IT industry juggernaut Hewlett-Packard is parting ways with Tom Hogan, its top sales person for IT products.
Hogan joined HP in 2006 to beef up the company's software business, and in the three years Hogan ran HP Software, the company made a number of big acquisitions, including the $4.5bn in shelled out for Mercury Interactive in July 2006 and the $1.4bn it paid for Opsware a year later.
In April 2010, Hogan was tapped to be executive vice president of sales and marketing for HP's Enterprise Business group, and has since that time been revamping the company's sales and marketing operations across servers, storage, networking, services, and software. The Enterprise Business accounted for just under half of HP's $126bn in revenues in its latest fiscal year.
Presumably, many of the impenetrable HP marketing slogans and product names – the latest being the Instant-On Enterprise – can be attributed to Hogan, not necessarily because he created them but because he ultimately signed off on them. Modern IT vendors seem to name stuff to actually make sales more difficult and products less understandable, and there must be some kind of science to it that escapes IT buyers. Perhaps a kind of reverse psychology is at work.
In a statement put out by HP, Hogan is credited with accelerated hiring in the sales and marketing team, building a "sales university", and launching the Instant-On Enterprise strategy for business and governments. "With the achievement of these milestones, Hogan felt the time was right for him to pursue other interests," HP's statement reads. Hogan will remain at HP until May 31 to ensure a smooth transition.
Hogan got his start in the IT racket back in 1982, selling System/3X proprietary midrange systems for IBM, and eventually rose to head up sales for the Americas region. He jumped to Siebel Systems and was senior vice president of sales at the CRM application pioneer, and is credited with helping quadruple the company's sales. After that, Hogan was president and CEO at Vignette, a maker of content management system software, which he built up through acquisitions. HP Software tripled revenues under Hogan's tenure.

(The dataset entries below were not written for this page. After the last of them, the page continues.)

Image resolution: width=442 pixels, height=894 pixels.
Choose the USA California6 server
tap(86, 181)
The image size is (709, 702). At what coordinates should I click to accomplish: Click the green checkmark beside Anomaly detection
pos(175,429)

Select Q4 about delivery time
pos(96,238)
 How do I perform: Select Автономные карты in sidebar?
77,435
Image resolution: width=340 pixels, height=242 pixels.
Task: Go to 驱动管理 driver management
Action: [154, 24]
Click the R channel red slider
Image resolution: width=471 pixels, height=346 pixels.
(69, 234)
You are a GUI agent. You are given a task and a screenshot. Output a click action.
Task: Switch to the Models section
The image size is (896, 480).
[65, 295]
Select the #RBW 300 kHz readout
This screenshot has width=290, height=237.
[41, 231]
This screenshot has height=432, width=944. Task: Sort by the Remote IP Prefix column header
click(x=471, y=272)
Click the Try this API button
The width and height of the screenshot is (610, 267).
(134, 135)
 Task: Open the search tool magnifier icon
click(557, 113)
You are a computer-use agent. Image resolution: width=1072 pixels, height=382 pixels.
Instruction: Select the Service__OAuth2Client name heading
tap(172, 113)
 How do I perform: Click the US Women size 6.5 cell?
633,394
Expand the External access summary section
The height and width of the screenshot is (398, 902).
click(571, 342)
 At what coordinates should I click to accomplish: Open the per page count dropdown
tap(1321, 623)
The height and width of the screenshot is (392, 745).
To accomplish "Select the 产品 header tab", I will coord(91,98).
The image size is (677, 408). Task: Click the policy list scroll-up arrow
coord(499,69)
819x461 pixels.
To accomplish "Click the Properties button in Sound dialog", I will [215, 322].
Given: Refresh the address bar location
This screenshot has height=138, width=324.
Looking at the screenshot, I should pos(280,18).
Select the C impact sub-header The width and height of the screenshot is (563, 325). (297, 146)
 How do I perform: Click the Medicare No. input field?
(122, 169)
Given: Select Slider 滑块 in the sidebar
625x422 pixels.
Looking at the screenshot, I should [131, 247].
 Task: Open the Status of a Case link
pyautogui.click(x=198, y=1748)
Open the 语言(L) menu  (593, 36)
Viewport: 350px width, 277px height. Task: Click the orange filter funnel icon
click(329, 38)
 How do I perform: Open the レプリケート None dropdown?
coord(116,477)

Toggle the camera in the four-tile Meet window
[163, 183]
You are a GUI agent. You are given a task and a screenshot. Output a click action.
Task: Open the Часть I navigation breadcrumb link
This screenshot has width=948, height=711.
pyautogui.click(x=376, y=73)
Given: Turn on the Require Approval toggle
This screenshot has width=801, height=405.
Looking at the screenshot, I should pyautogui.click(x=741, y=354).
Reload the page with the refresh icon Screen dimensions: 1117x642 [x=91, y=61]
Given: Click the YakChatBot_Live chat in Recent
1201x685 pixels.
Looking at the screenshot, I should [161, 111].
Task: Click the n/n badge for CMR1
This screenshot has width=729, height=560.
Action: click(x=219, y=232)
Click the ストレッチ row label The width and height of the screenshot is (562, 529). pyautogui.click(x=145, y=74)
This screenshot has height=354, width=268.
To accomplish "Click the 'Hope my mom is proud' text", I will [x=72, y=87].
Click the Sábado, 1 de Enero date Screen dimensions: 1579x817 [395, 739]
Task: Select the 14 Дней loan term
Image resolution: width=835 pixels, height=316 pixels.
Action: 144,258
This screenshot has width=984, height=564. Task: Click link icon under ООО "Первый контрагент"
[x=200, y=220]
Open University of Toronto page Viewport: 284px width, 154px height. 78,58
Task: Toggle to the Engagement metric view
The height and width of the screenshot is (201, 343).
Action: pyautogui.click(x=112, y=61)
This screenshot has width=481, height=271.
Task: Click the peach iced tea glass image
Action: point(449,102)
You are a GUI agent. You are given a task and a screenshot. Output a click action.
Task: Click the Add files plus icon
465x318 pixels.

You might guess that there's probably not enough room for two software experts in the boardroom at HP, and Leo Apotheker, HP's new president and CEO – who was once CEO of software giant SAP – would no doubt outrank Hogan. And that this may be the reason he is leaving. But it is just as plausible that the real issue is that Apotheker wants someone else running sales and marketing for the corporate side of the HP business.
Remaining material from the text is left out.